Exercise data:
== Segment start ==
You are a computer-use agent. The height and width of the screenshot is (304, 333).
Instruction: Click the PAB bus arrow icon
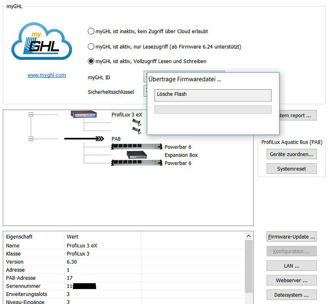click(84, 139)
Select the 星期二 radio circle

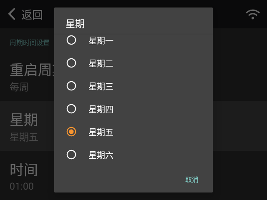(x=71, y=63)
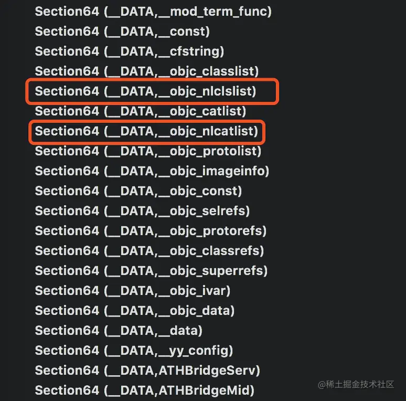The width and height of the screenshot is (406, 401).
Task: Select Section64 (__DATA,__cfstring)
Action: pos(130,51)
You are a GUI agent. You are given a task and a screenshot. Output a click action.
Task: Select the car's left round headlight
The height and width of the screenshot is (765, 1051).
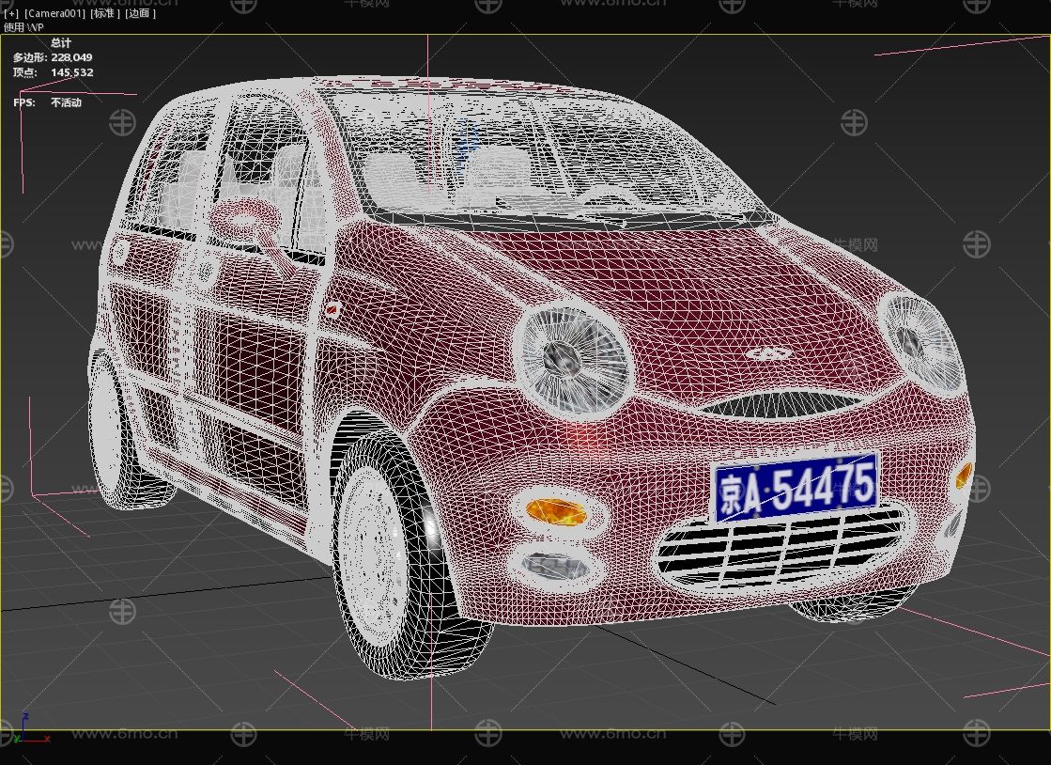coord(570,358)
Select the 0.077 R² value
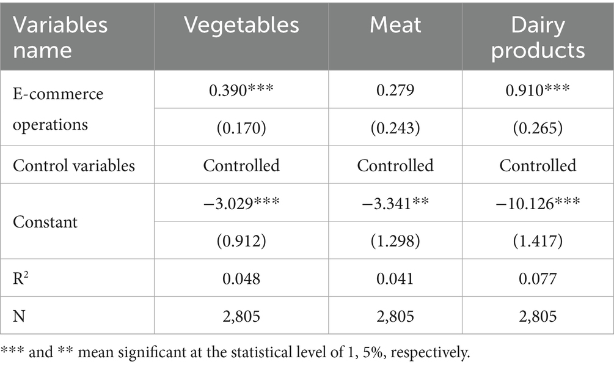The width and height of the screenshot is (614, 367). point(538,279)
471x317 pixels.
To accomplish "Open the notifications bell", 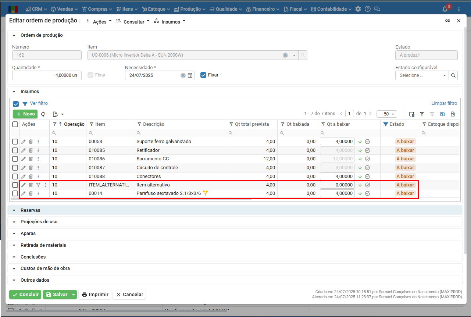I will (445, 9).
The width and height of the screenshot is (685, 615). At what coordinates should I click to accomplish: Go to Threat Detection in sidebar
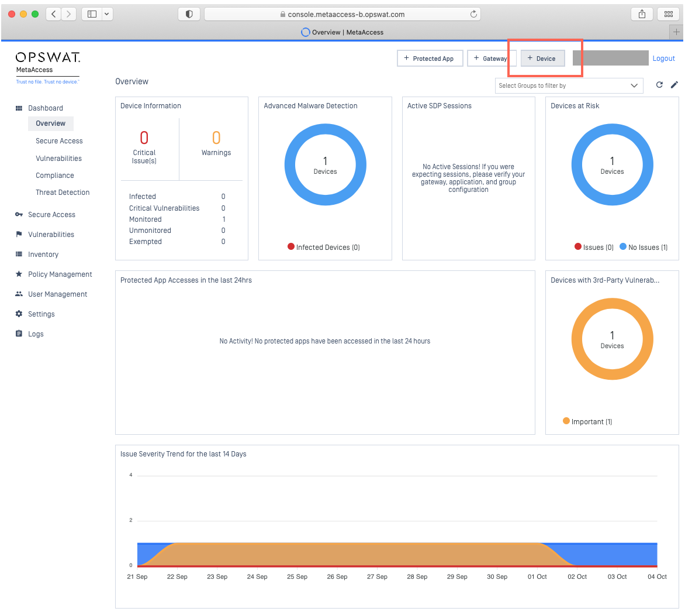click(x=63, y=193)
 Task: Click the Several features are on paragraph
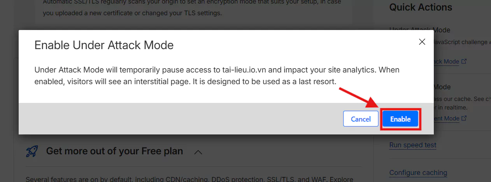[189, 179]
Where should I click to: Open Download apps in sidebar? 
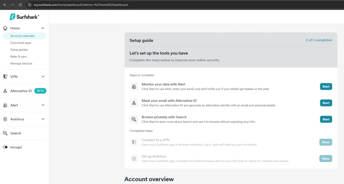click(21, 43)
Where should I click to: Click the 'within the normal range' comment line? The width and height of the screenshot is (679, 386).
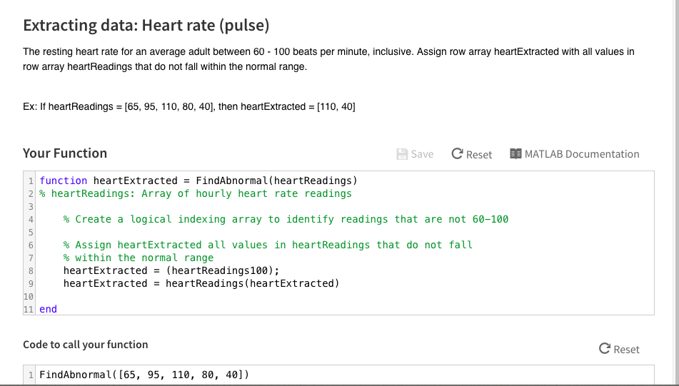(139, 258)
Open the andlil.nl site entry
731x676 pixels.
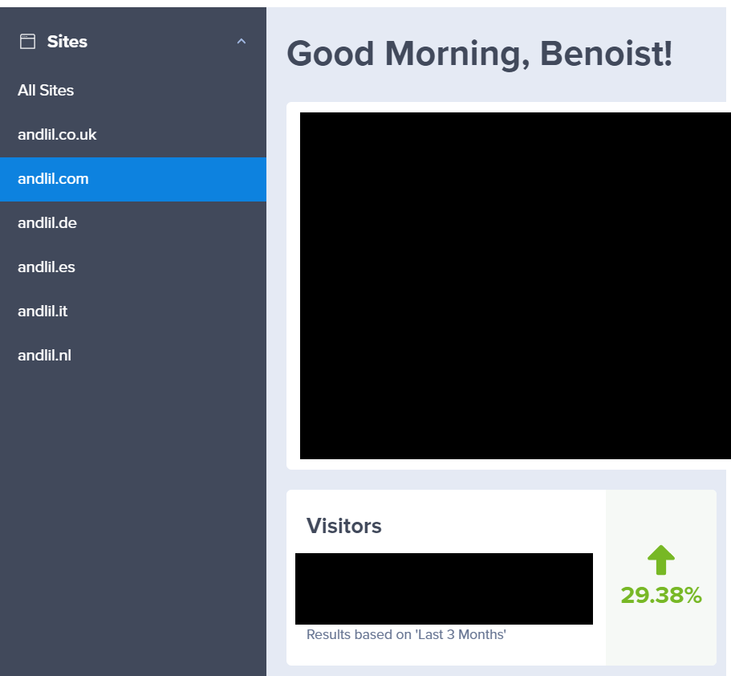44,356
== Segment end ==
Task goal:
Every line of the listing that holds "agent" is to be counted; give only the resulting number.

Answer box:
2